到这当口想起,自进亭子,自始至终,这位和静县主都没正眼瞧过她,也没有称呼过她——无论排行还是爵位。
原来也不是没有顾忌么,嘉敏暗自冷笑一声。
远翠亭里三四十名贵女,连着婢子,目光都往李十六娘脸上涌过去。这姑娘有十三四岁了,并不算太小,未尝就不懂人情世故。谢家今儿办宴,下帖相请是情分,图的是热闹,不是搅事。
连谢云然都还淡定着:开什么玩笑,都带了脑子来的吧。
和静县主笑道:“十六娘,看你的了——怕了?”
李十六娘笑而应道:“不怕!”不就是揭个面纱么,南平王世子敢娶,她还有什么不敢摘的,矫情!
她素来胆子奇大,虽然庶出,却是掐尖要强,八娘九娘温厚,多少让着她,后来十二娘进京,才抢了她的风头,但是对这个堂姐,她是服气的。所以对这个抢了她“堂姐夫”的谢娘子,多少不太服气。

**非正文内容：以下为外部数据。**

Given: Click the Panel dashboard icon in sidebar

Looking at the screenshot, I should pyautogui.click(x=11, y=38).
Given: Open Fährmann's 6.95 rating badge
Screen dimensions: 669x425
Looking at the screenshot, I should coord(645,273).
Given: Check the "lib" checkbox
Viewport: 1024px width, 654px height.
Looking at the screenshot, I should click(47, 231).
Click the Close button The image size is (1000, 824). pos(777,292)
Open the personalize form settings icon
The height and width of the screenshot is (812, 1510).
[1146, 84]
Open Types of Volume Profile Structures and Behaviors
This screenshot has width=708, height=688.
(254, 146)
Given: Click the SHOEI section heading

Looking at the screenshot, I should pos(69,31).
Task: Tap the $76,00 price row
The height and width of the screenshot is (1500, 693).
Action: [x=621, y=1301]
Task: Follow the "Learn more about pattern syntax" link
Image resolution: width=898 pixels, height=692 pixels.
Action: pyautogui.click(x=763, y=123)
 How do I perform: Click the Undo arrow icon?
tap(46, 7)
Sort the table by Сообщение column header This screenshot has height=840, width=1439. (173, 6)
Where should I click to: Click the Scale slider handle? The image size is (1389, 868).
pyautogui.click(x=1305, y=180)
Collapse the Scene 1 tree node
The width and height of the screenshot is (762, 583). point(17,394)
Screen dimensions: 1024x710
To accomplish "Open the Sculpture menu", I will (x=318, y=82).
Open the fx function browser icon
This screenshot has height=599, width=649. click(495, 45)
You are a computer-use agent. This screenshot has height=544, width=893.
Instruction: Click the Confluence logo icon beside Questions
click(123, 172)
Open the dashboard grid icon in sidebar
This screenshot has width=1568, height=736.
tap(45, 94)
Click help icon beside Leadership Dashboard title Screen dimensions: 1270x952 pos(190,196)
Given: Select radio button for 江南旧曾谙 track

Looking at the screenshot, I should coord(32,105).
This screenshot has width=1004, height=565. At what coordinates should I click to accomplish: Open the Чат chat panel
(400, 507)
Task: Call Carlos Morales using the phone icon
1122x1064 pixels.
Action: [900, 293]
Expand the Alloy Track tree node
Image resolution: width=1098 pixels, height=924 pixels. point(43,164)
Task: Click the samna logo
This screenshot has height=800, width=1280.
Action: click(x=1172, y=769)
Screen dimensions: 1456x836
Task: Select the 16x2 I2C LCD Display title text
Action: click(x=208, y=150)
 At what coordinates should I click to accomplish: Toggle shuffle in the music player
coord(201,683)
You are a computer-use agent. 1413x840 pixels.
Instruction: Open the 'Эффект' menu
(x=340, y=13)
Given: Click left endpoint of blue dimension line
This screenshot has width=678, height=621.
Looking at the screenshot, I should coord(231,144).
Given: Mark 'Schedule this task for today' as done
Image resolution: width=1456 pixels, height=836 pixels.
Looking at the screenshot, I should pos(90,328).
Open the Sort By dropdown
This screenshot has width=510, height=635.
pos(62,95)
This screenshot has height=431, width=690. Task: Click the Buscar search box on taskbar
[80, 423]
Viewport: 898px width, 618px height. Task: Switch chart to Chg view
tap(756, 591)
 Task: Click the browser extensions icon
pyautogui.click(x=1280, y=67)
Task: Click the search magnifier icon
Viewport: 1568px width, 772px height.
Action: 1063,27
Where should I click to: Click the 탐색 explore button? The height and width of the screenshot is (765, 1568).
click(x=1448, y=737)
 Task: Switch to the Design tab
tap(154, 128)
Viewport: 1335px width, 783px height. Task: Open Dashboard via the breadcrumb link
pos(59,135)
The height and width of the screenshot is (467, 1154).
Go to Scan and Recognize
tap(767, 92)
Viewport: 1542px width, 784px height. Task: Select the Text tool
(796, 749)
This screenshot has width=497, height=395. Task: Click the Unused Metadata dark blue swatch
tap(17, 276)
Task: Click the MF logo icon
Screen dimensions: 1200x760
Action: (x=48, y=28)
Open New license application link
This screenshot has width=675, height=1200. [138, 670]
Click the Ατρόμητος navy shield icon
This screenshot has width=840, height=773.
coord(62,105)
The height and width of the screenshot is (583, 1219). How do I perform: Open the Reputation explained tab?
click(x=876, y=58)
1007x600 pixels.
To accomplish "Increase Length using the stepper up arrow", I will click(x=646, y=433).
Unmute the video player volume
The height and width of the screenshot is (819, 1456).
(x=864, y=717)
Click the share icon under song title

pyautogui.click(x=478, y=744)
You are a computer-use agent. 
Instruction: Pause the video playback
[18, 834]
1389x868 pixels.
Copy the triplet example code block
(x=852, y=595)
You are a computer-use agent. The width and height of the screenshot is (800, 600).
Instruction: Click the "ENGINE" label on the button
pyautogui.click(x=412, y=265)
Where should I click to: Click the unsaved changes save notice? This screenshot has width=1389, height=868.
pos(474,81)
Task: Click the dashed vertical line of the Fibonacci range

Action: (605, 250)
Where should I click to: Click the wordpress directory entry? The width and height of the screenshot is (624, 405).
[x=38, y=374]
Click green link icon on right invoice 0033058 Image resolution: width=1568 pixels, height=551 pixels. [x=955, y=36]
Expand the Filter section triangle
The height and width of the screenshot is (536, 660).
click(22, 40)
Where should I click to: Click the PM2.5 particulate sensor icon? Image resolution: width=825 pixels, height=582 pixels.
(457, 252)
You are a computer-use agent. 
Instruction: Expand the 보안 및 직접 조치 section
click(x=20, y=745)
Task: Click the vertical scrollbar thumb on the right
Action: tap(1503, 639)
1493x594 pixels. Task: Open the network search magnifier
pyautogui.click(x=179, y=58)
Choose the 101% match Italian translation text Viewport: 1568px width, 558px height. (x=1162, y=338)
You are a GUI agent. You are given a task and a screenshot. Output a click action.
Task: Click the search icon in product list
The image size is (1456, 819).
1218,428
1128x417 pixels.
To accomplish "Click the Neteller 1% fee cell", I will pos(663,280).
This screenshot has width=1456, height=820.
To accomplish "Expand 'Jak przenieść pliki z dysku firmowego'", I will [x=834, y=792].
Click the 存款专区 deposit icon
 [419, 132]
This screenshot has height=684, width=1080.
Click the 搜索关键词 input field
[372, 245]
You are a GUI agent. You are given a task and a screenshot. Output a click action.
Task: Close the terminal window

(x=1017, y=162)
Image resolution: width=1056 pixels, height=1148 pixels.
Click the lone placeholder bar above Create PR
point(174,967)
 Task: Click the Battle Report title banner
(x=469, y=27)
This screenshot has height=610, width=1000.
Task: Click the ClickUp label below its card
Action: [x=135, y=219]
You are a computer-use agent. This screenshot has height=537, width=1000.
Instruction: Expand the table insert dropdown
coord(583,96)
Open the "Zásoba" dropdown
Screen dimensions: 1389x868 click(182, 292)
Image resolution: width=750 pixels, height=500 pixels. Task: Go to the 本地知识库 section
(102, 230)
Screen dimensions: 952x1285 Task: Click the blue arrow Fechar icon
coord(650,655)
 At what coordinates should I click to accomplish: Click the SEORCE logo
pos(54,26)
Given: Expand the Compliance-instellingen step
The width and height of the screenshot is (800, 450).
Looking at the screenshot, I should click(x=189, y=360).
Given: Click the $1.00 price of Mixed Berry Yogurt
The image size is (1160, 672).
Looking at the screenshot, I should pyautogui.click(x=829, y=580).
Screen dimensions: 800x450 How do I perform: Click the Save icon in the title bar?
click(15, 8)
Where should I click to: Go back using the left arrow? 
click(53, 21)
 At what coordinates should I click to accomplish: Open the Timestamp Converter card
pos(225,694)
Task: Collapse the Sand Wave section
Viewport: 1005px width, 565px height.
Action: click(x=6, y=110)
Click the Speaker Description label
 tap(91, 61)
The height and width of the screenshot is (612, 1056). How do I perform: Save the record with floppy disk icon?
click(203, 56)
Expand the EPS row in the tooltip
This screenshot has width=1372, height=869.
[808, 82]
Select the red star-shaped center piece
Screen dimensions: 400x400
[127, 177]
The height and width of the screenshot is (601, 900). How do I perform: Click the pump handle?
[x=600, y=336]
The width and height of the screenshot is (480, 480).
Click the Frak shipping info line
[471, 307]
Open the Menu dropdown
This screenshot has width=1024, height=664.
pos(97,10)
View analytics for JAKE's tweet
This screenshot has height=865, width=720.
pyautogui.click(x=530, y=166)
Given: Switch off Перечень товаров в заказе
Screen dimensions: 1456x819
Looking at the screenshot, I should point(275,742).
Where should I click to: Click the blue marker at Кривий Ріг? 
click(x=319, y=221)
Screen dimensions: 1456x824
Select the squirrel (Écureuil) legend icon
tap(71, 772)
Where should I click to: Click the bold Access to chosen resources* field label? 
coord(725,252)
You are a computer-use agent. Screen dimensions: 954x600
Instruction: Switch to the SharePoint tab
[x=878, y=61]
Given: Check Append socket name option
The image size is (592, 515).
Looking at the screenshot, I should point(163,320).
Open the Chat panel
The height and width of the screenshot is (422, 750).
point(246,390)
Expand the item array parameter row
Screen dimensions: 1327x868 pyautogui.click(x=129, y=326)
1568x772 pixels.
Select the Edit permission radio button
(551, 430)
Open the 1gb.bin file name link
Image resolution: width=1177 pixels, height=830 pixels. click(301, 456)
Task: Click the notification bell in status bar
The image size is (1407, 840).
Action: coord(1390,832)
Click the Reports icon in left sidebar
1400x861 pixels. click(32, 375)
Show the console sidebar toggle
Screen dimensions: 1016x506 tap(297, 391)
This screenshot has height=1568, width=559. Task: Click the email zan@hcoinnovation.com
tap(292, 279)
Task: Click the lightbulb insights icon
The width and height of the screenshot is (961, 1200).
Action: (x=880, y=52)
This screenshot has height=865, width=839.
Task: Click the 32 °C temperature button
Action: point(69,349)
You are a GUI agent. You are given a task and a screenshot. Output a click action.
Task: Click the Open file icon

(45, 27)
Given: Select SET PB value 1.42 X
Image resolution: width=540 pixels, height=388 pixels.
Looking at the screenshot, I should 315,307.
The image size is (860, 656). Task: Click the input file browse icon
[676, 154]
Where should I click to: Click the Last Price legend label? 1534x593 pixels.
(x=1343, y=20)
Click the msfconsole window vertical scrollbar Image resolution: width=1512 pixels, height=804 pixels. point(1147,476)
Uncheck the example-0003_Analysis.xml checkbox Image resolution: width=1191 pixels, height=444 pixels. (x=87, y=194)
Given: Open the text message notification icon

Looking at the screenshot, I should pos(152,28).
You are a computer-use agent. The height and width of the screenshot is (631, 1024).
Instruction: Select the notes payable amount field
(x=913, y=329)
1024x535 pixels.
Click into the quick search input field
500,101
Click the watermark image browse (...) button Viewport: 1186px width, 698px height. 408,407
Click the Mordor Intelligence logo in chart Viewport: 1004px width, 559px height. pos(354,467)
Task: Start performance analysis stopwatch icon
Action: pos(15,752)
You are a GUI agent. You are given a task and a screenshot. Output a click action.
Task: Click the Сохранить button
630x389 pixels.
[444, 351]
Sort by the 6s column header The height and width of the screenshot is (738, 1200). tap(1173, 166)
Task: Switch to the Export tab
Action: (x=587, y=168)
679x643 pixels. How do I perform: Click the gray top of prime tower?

要说来,自家几个姐姐和谢娘子真是渊源深厚——九娘如今的未婚夫,就是这位谢娘子的前任未婚夫;而南平王世子又凭什么看不上她的堂姐,却选了这个连脸都不敢露于人前的谢娘子。
所谓藏头露尾……
她就不信,摘了她的面纱,她能把她怎么样——谢家是南来,在北朝根基不如他们李家,要说仗着南平王吧,南平王的女儿还是她李家妇呢。有这层关系,就算是为了讨好未来的小姑子,谢娘子也只能受着。
虽然在座不少人也确然好奇谢云然的脸——自去年四月之后,谢云然已经很久没有在社交场上出现了,更别说露脸,纷纷都想着,即便今日这面纱不摘,难不成成亲那日,却还能躲过去?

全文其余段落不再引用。